_Exercise description_
The number of lines below holding the string "field" is the only answer wanted.

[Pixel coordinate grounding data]
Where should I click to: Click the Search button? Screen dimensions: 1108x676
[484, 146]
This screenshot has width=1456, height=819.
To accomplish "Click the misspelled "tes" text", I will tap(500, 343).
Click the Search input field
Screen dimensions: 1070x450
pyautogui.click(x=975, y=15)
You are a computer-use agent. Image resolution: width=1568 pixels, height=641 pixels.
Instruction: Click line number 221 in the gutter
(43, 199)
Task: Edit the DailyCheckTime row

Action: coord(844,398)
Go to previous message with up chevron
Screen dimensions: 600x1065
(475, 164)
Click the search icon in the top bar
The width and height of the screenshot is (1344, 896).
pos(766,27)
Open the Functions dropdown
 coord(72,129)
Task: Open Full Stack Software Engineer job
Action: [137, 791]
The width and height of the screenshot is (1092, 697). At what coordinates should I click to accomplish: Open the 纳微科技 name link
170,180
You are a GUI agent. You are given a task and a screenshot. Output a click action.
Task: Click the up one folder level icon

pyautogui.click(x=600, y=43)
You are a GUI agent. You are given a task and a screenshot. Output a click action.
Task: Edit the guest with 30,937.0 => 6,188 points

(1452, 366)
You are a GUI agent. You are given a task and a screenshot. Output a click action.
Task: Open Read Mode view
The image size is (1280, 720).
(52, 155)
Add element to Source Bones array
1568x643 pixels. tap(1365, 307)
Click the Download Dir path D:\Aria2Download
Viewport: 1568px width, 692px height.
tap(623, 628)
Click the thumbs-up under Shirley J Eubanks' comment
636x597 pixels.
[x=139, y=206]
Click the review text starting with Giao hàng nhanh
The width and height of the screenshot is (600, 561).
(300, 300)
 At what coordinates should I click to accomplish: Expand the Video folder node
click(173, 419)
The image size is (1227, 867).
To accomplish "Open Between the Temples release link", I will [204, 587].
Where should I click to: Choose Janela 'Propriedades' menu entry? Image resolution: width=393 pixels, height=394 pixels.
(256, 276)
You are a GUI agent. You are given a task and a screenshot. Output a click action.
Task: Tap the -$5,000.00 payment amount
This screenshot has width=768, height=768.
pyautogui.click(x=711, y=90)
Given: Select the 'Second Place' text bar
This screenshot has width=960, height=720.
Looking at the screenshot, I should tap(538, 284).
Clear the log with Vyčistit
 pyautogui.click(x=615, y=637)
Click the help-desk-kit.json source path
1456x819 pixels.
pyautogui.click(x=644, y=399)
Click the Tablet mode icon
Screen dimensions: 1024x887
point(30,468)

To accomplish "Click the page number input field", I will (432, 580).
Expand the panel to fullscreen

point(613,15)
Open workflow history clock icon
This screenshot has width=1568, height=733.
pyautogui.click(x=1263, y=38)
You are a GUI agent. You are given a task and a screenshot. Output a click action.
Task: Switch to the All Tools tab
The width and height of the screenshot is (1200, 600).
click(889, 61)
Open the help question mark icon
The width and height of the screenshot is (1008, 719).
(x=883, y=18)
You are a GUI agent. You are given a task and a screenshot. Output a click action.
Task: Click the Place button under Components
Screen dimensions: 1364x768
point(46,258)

_Finished task_
2